The benefits of no phones at the dinner table

Ken was a single dad with a 6 -year-old daughter named Claire and an 8-year-old son named Patrick. Ken dreaded mealtime with his kids. It seemed that every time they sat down to eat, the kids would refuse to eat what he had made, have a tantrum, get up from the table before the meal was finished, shove too much food in their mouths or start arguing. This really frustrated Ken because he worked in sales and was frequently on his mobile phone speaking with clients when then kids started acting up. The noise from the Claire and Patrick along with the distraction they created made conducting business very hard. Ken wondered how he could make mealtimes more peaceful and less stressful.

Ken was experiencing what many families face daily – a complete unraveling at the dinner table. Family meals are wonderful to help family members reconnect after a busy day at school and work. Sitting together and sharing a meal creates space to check in with each family member, provide support, discuss important topics, and design a space where everyone feels that they belong.

However, there can be barriers that keep this connection from occurring. It can be especially frustrating for parents who are trying to create a daily tradition with family dinners. One of the well-known barriers to having harmonious family dinners is excessive parental phone use. Research has shown that parents who are heavy phone users often have mealtime problems with their children.

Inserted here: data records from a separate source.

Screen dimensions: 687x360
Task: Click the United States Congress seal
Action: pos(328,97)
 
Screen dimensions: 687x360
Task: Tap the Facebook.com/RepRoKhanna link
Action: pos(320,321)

Children and teens, but especially school-age kiddos, need to connect with their parents every day to discuss their successes, difficulties, and get support. Without this daily connection, children feel less equipped to manage stressful situations, try new challenges, acknowledge their success, and share their feelings. Therefore, having parents who are available and create space for these deeply personal exchanges is vital for healthy child and teen development.

When parents are always on their phone, for either work or personal matters, it can interfere with creating time and space to connect with children. In response, many children will learn to create ways of being “seen,” or catching their parent’s attention. Some of these behaviors may include being naughty because, for children, getting negative attention (being yelled at or corrected) is better than being ignored. Creating a fuss or drama at the dinner table, when everyone is together, is a very common way for children who do not feel they are getting enough positive parental attention to capture the spotlight.

By creating a reliable time in each day that kids know they have their parent’s attention, without the distraction of mobile phones, can be a wonderful way help kids relax and know that their needs will be met. Limiting phone use during mealtimes, both for parents and kids, is a great way to show that family is more important than work or others. Creating a tradition of asking everyone to share one good thing that happened each day can help start a conversation and open up kids to share more personal issues that may have happened. With time, children and teens will learn to see the family dinner table as a safe space where they can ask tough questions, go to get support when the world feels mean, and celebrate both big and small success.

The research is clear, mobile phones are a huge barrier between parents and children when used excessively. Parents who are constantly connected to their phones may be missing cues from their children and teens. And, in response, their children may be acting out in order to capture their parent’s attention. By making mealtimes a mobile-phone free zone, parents will be creating a safe space where kids know they can go to get the support and connection they need each day.